Agatha didn't remember her childhood much more than what her mother had told her. Elizabeth had said she had disobeyed and had gone some part of the woods where she shouldn't have gone. An accident had occurred. The details were blurred. Apparently, Agatha had bumped her head somehow. Her mother had found her unconscious on the floor. After that, her memories were gone. The girl was otherwise alright. It could have been so much worse.

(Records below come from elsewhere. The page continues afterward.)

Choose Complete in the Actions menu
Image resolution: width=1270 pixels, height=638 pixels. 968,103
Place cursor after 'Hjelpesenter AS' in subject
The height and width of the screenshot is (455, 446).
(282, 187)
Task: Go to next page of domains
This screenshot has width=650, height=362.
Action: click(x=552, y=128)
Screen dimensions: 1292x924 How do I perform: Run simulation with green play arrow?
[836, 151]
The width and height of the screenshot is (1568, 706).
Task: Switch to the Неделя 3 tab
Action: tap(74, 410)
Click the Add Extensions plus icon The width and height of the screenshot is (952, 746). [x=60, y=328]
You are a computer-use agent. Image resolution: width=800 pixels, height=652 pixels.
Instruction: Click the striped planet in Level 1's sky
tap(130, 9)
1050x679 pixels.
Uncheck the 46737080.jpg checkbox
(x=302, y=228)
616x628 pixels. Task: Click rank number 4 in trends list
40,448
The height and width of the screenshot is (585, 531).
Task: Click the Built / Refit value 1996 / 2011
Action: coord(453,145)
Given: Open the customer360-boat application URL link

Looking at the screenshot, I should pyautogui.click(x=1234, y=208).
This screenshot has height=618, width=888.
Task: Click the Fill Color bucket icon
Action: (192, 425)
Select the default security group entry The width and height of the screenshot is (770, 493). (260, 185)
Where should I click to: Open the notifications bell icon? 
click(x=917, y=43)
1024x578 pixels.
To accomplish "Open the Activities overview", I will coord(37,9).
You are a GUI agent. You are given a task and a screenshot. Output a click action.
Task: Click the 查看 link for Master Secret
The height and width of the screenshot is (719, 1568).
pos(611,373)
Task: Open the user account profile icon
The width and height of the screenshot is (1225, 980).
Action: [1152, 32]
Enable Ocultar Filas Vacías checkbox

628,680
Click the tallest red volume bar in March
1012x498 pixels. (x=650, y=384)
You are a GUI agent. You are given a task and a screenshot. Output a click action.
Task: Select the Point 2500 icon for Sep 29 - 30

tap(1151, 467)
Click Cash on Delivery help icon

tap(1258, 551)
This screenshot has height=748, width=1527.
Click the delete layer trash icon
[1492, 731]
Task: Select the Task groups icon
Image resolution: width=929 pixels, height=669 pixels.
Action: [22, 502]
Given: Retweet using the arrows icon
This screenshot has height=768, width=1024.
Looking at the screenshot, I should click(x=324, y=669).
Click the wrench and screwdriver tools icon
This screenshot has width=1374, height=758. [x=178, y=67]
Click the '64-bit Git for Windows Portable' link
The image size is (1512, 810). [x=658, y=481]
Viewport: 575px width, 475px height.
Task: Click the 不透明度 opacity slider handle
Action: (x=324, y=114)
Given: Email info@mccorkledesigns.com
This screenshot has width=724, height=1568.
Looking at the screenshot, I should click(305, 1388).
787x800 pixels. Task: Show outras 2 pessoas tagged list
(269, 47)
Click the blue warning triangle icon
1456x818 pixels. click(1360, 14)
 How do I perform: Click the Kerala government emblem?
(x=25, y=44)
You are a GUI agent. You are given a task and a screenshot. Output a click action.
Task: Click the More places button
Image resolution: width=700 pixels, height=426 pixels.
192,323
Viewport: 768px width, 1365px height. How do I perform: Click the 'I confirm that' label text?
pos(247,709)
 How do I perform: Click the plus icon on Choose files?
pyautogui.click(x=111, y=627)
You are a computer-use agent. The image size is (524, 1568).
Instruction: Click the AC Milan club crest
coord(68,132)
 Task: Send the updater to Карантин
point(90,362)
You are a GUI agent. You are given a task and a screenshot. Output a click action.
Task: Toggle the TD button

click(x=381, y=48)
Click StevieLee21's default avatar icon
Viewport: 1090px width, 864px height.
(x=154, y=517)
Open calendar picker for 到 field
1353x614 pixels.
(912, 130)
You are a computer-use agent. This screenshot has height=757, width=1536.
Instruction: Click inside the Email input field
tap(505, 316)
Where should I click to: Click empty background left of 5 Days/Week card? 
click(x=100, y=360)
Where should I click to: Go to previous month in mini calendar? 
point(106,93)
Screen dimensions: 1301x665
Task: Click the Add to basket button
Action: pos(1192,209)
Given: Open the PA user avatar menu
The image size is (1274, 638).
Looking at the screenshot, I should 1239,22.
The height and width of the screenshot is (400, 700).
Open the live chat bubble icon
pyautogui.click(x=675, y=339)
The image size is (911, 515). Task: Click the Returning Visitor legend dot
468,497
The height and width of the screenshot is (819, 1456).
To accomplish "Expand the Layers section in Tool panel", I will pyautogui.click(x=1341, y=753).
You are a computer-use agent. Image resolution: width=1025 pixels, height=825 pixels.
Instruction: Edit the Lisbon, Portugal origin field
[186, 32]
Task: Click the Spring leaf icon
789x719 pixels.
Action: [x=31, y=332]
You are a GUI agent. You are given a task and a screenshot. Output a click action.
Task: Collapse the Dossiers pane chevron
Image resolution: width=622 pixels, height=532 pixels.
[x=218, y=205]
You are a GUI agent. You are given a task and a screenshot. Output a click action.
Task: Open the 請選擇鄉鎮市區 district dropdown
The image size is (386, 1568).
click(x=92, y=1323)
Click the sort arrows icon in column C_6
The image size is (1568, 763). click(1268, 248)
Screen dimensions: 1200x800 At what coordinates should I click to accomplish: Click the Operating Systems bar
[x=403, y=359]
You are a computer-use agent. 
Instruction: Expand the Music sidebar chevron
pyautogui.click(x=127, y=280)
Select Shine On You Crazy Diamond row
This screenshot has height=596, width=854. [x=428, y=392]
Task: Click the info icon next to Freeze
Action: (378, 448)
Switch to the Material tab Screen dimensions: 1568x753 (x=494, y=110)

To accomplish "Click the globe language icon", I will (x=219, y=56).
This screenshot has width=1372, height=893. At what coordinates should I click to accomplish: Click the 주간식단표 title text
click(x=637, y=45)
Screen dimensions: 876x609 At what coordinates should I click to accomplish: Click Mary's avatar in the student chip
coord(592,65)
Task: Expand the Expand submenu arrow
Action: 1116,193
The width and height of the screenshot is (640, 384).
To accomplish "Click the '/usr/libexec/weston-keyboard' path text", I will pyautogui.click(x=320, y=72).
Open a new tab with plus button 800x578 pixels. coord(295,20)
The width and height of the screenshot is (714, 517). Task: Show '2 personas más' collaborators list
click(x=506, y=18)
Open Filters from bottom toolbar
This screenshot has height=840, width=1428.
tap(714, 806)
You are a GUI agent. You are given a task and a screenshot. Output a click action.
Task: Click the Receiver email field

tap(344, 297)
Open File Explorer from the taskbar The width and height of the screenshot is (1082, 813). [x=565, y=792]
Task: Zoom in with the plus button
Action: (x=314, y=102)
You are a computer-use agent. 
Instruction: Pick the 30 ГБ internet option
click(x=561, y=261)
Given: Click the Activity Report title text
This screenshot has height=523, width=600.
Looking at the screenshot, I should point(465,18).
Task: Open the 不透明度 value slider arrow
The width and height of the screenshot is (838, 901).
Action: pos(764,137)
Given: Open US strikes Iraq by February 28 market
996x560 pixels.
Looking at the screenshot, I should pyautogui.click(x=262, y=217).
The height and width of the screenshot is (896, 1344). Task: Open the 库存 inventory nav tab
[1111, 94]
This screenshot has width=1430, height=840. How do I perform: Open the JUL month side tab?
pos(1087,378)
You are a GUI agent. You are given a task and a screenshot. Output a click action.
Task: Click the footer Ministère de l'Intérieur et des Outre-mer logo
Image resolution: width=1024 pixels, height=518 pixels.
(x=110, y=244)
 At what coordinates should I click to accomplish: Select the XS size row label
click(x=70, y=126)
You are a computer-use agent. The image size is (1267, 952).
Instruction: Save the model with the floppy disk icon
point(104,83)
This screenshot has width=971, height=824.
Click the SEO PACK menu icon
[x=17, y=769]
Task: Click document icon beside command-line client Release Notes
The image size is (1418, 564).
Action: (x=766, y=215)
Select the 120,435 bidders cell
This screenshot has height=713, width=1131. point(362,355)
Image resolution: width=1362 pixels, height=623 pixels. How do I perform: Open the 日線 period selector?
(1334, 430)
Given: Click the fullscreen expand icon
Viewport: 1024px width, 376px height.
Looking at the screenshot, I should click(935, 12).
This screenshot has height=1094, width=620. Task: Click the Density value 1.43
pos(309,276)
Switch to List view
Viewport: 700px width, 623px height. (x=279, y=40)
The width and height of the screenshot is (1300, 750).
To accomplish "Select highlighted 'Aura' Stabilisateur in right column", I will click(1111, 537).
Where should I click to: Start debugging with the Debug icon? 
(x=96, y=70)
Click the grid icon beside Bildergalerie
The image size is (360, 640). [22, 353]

Agatha wanted to be accepted for who she really was and that wasn't that so much to ask. She was trying to fit as much as she could within the girls of the coven. Agatha had even been tempering down her own capacities. Her mother was always encouraging the others to do better, to do more. Agatha was never enough or always too much. Most times it was difficult to say. That day, she had not planned on breaking the rules per say. She just wanted to understand the nature of her magic so she could understand herself. Her own mother wasn't willing to help, always telling her those things were not to be talked about until she would learn to restrain herself. The truth would have to be found somewhere else. Her options were few but there was a man in the village everybody suspected was dabbing in magic. Nobody had proof of it, not even Elizabeth. He was quite wealthy and in a high position in the village. It protected him quite a lot.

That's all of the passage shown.